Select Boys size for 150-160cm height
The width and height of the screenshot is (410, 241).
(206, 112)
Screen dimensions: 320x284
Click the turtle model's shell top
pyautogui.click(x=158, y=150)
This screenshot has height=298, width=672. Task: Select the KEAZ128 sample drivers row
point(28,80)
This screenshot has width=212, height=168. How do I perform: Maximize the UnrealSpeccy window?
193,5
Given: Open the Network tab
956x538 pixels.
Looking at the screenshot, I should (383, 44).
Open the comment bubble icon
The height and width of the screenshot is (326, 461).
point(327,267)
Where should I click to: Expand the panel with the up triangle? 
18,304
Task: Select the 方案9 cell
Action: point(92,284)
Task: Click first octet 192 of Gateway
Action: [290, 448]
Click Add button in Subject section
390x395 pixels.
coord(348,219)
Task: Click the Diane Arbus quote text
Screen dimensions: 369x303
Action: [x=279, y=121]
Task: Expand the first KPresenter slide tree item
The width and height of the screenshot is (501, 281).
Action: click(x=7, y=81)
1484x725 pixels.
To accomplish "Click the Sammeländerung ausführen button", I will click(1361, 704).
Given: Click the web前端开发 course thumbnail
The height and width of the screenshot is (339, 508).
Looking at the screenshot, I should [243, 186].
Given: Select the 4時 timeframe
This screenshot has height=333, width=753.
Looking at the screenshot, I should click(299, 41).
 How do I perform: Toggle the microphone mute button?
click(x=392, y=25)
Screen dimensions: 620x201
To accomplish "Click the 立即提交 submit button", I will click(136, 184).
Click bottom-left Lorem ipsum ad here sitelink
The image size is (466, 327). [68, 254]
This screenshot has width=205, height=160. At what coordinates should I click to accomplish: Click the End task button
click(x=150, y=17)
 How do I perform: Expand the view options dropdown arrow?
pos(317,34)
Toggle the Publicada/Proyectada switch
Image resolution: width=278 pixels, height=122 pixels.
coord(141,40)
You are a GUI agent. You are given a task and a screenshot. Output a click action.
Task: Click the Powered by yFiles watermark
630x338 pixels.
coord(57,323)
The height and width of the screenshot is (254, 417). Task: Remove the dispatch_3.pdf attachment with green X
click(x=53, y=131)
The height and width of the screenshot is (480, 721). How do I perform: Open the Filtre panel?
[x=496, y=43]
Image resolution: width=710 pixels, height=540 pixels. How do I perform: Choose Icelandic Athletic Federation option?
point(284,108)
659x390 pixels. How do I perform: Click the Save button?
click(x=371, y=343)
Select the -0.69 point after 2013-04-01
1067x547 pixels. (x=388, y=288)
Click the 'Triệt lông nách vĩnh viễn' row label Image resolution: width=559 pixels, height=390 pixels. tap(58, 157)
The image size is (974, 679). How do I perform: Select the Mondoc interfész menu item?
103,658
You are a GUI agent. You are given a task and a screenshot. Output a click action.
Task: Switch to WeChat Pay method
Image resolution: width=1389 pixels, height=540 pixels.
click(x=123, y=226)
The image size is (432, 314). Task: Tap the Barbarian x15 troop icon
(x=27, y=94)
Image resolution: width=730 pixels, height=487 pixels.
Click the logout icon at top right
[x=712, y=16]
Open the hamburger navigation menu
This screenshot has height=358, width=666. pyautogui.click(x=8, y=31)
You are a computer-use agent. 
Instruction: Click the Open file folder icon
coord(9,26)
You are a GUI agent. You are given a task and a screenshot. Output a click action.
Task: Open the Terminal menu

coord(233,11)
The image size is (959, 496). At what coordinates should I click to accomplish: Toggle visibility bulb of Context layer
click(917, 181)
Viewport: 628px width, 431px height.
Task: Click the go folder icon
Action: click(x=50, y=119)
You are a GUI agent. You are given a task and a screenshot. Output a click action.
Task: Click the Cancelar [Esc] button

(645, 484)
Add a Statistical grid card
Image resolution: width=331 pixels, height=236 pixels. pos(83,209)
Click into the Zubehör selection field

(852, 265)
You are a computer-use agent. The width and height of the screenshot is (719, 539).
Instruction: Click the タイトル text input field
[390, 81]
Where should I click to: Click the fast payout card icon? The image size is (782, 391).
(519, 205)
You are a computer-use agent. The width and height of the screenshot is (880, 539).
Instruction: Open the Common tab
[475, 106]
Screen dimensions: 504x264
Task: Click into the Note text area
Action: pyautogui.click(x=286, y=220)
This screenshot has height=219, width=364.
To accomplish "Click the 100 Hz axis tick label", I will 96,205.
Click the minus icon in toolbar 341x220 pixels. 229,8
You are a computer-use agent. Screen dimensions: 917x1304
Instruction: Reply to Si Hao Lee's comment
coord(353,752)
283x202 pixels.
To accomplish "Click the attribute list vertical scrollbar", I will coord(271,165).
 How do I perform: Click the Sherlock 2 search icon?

━━━━━━━━━━

*Brief:* Out of the data above, transcribe exactly and only the lines starting with the line that has "Where should I click to: Click" and going on through the line that has "Click the minus", both included.

*Solved exercise:*
Where should I click to: Click the fast payout card icon? The image size is (782, 391).
(519, 205)
You are a computer-use agent. The width and height of the screenshot is (880, 539).
Instruction: Open the Common tab
[475, 106]
Screen dimensions: 504x264
Task: Click into the Note text area
Action: pyautogui.click(x=286, y=220)
This screenshot has height=219, width=364.
To accomplish "Click the 100 Hz axis tick label", I will 96,205.
Click the minus icon in toolbar 341x220 pixels. 229,8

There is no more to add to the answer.